Oliver Kavanaugh Design


It’s big. It’s loud. It’s overwhelmingly the most important element on the page, and that’s the point. Graphic and web designer Oliver Kavanaugh managed to make jumbled, overlapping text that might be far too busy in the wrong hands work with subtle texture, a controlled color scheme and careful attention to composition.

Ryan Keiser Design

“I create usable accessible colorful experiences.” All three of those adjectives also apply to the typography-centered design of this website, helping Ryan Keiser establish his brand in a way that’s immediate and memorable.

Denise Chandler Design

Can you resist scrolling further down the page after getting a look at this web header?
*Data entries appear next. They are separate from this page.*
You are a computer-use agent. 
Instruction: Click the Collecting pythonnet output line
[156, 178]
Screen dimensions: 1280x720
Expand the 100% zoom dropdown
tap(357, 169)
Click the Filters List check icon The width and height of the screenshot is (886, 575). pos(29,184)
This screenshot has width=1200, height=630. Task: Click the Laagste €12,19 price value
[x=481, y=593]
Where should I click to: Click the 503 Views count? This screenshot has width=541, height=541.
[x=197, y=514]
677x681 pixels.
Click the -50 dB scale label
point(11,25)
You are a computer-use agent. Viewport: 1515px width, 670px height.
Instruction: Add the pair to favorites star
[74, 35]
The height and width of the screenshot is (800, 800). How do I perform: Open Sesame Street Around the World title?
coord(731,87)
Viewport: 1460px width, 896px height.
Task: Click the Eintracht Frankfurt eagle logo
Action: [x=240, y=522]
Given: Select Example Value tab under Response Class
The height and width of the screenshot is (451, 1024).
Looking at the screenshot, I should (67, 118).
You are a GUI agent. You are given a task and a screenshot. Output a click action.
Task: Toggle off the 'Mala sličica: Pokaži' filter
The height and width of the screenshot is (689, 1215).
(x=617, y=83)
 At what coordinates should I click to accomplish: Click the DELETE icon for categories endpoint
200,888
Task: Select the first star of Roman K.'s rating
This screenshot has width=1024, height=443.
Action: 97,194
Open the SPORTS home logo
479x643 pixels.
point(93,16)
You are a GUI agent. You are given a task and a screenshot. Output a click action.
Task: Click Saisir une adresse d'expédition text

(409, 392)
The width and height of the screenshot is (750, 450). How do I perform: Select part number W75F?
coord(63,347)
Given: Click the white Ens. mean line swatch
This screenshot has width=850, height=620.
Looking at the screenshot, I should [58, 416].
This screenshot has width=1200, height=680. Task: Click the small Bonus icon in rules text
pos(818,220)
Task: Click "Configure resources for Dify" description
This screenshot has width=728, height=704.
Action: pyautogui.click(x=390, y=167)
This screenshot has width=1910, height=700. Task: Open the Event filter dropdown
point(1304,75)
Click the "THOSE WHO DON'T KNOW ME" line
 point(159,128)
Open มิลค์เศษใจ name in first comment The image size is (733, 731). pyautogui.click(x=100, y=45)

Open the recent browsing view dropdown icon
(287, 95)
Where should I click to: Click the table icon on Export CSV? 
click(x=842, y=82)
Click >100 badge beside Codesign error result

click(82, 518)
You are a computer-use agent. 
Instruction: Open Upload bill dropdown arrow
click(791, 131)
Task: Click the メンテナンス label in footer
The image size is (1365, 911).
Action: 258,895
It’s clean and simple yet dynamic – even without the cute animated insects. Web and graphic designer Denise Chandler showcases her talent with an online portfolio that’s classic and modern all at once.

The New York Moon

Sure, the most eye-catching element of this page is that huge vintage radio. But though it may be subtle, the typography on The New York Moon website still shines. It’s a great example of how less can be more – the type doesn’t have to be acid-bright or two inches tall to call attention to itself and help define the page.

Kidd 81 Design

It’s not hard to tell that Paul Jamie Kidd really loves his job. Everything about the playful, colorful typography on his website screams “fun” – but not in an annoying way, thanks to the balanced white space and neutral brown background.

Circus Family Design, Direction, Animation & Production

Whoa – four different typefaces in a row? That’s usually a terrible idea (especially on the web) – but Circus Family pulls it off here with an austere layout and monochromatic color scheme. The chosen typefaces give the site a very “edgy silent film” feel – appropriate given the nature of the company’s work.

Alpha Multimedia

How can a brand name force itself into your head without screaming like a headache-inducing car dealership commercial? Alpha Multimedia gets it done with excellent use of negative space, filling in the entire header with the word and subsequently drawing your eye down the page to view their featured work samples.

Lorem Ipsum Design

There’s an argument to be made that using ‘lorem ipsum’ isn’t a great idea when designing a website, but that doesn’t extend to using the graphic design agency of the same name. Lorem Ipsum Design goes bold and, well, graphic with a home page featuring nothing but two fonts, one a stark sans serif and the other a hand-written scrawl on a moveable post-it.

Maurivan Luiz Design

The word ‘WELCOME!’ in huge typeface with an exclamation point at the top of a website can be a sign of an amateur designer. That’s definitely not the case here. Maurivan Luiz keeps the friendliness from being cliché – the greeting warmly sets the tone for the site and balances well with the white background and the italicized serif text below it.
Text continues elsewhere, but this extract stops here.